Dataset records:
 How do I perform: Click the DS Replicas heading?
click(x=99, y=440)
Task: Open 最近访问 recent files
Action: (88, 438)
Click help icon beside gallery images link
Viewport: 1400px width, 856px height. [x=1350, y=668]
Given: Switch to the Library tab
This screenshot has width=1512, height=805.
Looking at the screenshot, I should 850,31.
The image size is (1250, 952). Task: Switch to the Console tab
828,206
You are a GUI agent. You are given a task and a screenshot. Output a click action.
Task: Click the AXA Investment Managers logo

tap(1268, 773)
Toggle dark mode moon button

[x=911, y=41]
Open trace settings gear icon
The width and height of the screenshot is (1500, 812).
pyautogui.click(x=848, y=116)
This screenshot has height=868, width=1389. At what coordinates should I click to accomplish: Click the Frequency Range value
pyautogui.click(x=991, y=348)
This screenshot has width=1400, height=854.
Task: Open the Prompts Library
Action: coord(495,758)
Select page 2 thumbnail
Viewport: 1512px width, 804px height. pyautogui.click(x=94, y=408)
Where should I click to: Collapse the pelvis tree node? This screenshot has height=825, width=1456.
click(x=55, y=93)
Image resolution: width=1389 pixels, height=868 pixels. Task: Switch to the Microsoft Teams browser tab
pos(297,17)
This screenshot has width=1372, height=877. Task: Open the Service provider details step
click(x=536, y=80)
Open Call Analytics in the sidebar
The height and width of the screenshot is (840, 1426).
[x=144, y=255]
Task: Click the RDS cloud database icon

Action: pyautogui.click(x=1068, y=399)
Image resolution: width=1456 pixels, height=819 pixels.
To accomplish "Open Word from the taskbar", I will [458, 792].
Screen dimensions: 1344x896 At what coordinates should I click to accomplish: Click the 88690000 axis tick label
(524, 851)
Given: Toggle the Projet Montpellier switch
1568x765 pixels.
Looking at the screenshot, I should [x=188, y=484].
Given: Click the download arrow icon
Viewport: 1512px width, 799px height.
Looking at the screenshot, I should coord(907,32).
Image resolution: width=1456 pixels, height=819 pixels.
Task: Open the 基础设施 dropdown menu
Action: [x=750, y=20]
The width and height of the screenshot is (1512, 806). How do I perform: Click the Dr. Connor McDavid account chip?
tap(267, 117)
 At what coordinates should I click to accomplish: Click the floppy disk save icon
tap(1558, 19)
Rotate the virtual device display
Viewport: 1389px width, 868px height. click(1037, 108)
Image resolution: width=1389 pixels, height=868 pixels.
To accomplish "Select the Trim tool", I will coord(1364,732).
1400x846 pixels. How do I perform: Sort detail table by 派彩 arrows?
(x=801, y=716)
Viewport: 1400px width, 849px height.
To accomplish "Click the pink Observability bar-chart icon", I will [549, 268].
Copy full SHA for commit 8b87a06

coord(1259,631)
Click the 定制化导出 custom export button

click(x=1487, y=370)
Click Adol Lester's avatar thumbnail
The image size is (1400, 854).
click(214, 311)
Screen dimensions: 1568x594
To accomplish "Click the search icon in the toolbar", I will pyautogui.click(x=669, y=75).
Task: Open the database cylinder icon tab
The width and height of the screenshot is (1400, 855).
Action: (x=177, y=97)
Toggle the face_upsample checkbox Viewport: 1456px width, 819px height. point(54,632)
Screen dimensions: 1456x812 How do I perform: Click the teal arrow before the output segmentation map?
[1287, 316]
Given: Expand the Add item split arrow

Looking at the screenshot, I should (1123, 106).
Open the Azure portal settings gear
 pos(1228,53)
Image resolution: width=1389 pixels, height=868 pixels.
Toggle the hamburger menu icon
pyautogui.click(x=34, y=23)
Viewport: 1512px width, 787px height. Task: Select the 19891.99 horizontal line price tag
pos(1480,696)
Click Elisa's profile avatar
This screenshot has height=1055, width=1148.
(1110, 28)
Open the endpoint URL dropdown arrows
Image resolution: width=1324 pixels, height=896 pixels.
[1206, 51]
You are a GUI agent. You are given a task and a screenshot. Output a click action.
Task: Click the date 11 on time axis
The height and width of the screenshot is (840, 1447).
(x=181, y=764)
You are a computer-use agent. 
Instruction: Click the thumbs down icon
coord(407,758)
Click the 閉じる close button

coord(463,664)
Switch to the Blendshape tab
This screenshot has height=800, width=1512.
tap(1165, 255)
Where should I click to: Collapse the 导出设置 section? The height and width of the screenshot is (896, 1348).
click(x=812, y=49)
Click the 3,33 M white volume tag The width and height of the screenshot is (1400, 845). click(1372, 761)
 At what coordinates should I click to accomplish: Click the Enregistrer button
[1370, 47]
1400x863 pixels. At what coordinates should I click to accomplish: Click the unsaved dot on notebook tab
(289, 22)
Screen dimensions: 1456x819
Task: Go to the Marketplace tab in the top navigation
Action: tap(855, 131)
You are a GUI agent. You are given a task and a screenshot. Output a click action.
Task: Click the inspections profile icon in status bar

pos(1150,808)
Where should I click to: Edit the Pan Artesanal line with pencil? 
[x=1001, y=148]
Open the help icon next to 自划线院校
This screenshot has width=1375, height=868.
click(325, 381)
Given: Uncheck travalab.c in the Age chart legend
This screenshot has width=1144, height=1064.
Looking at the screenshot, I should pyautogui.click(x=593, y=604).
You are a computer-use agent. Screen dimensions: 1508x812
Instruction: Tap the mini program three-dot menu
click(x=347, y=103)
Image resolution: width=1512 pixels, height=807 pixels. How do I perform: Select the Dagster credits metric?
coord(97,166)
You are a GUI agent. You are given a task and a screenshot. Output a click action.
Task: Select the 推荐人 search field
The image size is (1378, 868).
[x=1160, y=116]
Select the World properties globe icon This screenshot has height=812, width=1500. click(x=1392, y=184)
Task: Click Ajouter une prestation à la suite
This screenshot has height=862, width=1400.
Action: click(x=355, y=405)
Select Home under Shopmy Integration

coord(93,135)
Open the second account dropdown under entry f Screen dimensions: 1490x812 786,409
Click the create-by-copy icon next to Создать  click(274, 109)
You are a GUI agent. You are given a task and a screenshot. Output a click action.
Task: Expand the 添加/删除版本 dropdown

TASK TO CARRY OUT: Transcribe the records exactly as they appear.

PROBLEM SOLUTION:
 How do I perform: Click the DS Replicas heading?
click(x=99, y=440)
Task: Open 最近访问 recent files
Action: (88, 438)
Click help icon beside gallery images link
Viewport: 1400px width, 856px height. [x=1350, y=668]
Given: Switch to the Library tab
This screenshot has width=1512, height=805.
Looking at the screenshot, I should 850,31.
The image size is (1250, 952). Task: Switch to the Console tab
828,206
You are a GUI agent. You are given a task and a screenshot. Output a click action.
Task: Click the AXA Investment Managers logo

tap(1268, 773)
Toggle dark mode moon button

[x=911, y=41]
Open trace settings gear icon
The width and height of the screenshot is (1500, 812).
pyautogui.click(x=848, y=116)
This screenshot has height=868, width=1389. At what coordinates should I click to accomplish: Click the Frequency Range value
pyautogui.click(x=991, y=348)
This screenshot has width=1400, height=854.
Task: Open the Prompts Library
Action: coord(495,758)
Select page 2 thumbnail
Viewport: 1512px width, 804px height. pyautogui.click(x=94, y=408)
Where should I click to: Collapse the pelvis tree node? This screenshot has height=825, width=1456.
click(x=55, y=93)
Image resolution: width=1389 pixels, height=868 pixels. Task: Switch to the Microsoft Teams browser tab
pos(297,17)
This screenshot has width=1372, height=877. Task: Open the Service provider details step
click(x=536, y=80)
Open Call Analytics in the sidebar
The height and width of the screenshot is (840, 1426).
[x=144, y=255]
Task: Click the RDS cloud database icon

Action: pyautogui.click(x=1068, y=399)
Image resolution: width=1456 pixels, height=819 pixels.
To accomplish "Open Word from the taskbar", I will [458, 792].
Screen dimensions: 1344x896 At what coordinates should I click to accomplish: Click the 88690000 axis tick label
(524, 851)
Given: Toggle the Projet Montpellier switch
1568x765 pixels.
Looking at the screenshot, I should [x=188, y=484].
Given: Click the download arrow icon
Viewport: 1512px width, 799px height.
Looking at the screenshot, I should coord(907,32).
Image resolution: width=1456 pixels, height=819 pixels.
Task: Open the 基础设施 dropdown menu
Action: [x=750, y=20]
The width and height of the screenshot is (1512, 806). How do I perform: Click the Dr. Connor McDavid account chip?
tap(267, 117)
 At what coordinates should I click to accomplish: Click the floppy disk save icon
tap(1558, 19)
Rotate the virtual device display
Viewport: 1389px width, 868px height. click(1037, 108)
Image resolution: width=1389 pixels, height=868 pixels.
To accomplish "Select the Trim tool", I will coord(1364,732).
1400x846 pixels. How do I perform: Sort detail table by 派彩 arrows?
(x=801, y=716)
Viewport: 1400px width, 849px height.
To accomplish "Click the pink Observability bar-chart icon", I will [549, 268].
Copy full SHA for commit 8b87a06

coord(1259,631)
Click the 定制化导出 custom export button

click(x=1487, y=370)
Click Adol Lester's avatar thumbnail
The image size is (1400, 854).
click(214, 311)
Screen dimensions: 1568x594
To accomplish "Click the search icon in the toolbar", I will pyautogui.click(x=669, y=75).
Task: Open the database cylinder icon tab
The width and height of the screenshot is (1400, 855).
Action: (x=177, y=97)
Toggle the face_upsample checkbox Viewport: 1456px width, 819px height. point(54,632)
Screen dimensions: 1456x812 How do I perform: Click the teal arrow before the output segmentation map?
[1287, 316]
Given: Expand the Add item split arrow

Looking at the screenshot, I should (1123, 106).
Open the Azure portal settings gear
 pos(1228,53)
Image resolution: width=1389 pixels, height=868 pixels.
Toggle the hamburger menu icon
pyautogui.click(x=34, y=23)
Viewport: 1512px width, 787px height. Task: Select the 19891.99 horizontal line price tag
pos(1480,696)
Click Elisa's profile avatar
This screenshot has height=1055, width=1148.
(1110, 28)
Open the endpoint URL dropdown arrows
Image resolution: width=1324 pixels, height=896 pixels.
[1206, 51]
You are a GUI agent. You are given a task and a screenshot. Output a click action.
Task: Click the date 11 on time axis
The height and width of the screenshot is (840, 1447).
(x=181, y=764)
You are a computer-use agent. 
Instruction: Click the thumbs down icon
coord(407,758)
Click the 閉じる close button

coord(463,664)
Switch to the Blendshape tab
This screenshot has height=800, width=1512.
tap(1165, 255)
Where should I click to: Collapse the 导出设置 section? The height and width of the screenshot is (896, 1348).
click(x=812, y=49)
Click the 3,33 M white volume tag The width and height of the screenshot is (1400, 845). click(1372, 761)
 At what coordinates should I click to accomplish: Click the Enregistrer button
[1370, 47]
1400x863 pixels. At what coordinates should I click to accomplish: Click the unsaved dot on notebook tab
(289, 22)
Screen dimensions: 1456x819
Task: Go to the Marketplace tab in the top navigation
Action: tap(855, 131)
You are a GUI agent. You are given a task and a screenshot. Output a click action.
Task: Click the inspections profile icon in status bar

pos(1150,808)
Where should I click to: Edit the Pan Artesanal line with pencil? 
[x=1001, y=148]
Open the help icon next to 自划线院校
This screenshot has width=1375, height=868.
click(325, 381)
Given: Uncheck travalab.c in the Age chart legend
This screenshot has width=1144, height=1064.
Looking at the screenshot, I should pyautogui.click(x=593, y=604).
You are a computer-use agent. Screen dimensions: 1508x812
Instruction: Tap the mini program three-dot menu
click(x=347, y=103)
Image resolution: width=1512 pixels, height=807 pixels. How do I perform: Select the Dagster credits metric?
coord(97,166)
You are a GUI agent. You are given a task and a screenshot. Output a click action.
Task: Select the 推荐人 search field
The image size is (1378, 868).
[x=1160, y=116]
Select the World properties globe icon This screenshot has height=812, width=1500. click(x=1392, y=184)
Task: Click Ajouter une prestation à la suite
This screenshot has height=862, width=1400.
Action: click(x=355, y=405)
Select Home under Shopmy Integration

coord(93,135)
Open the second account dropdown under entry f Screen dimensions: 1490x812 786,409
Click the create-by-copy icon next to Создать  click(274, 109)
You are a GUI agent. You are given a task and a screenshot. Output a click action.
Task: Expand the 添加/删除版本 dropdown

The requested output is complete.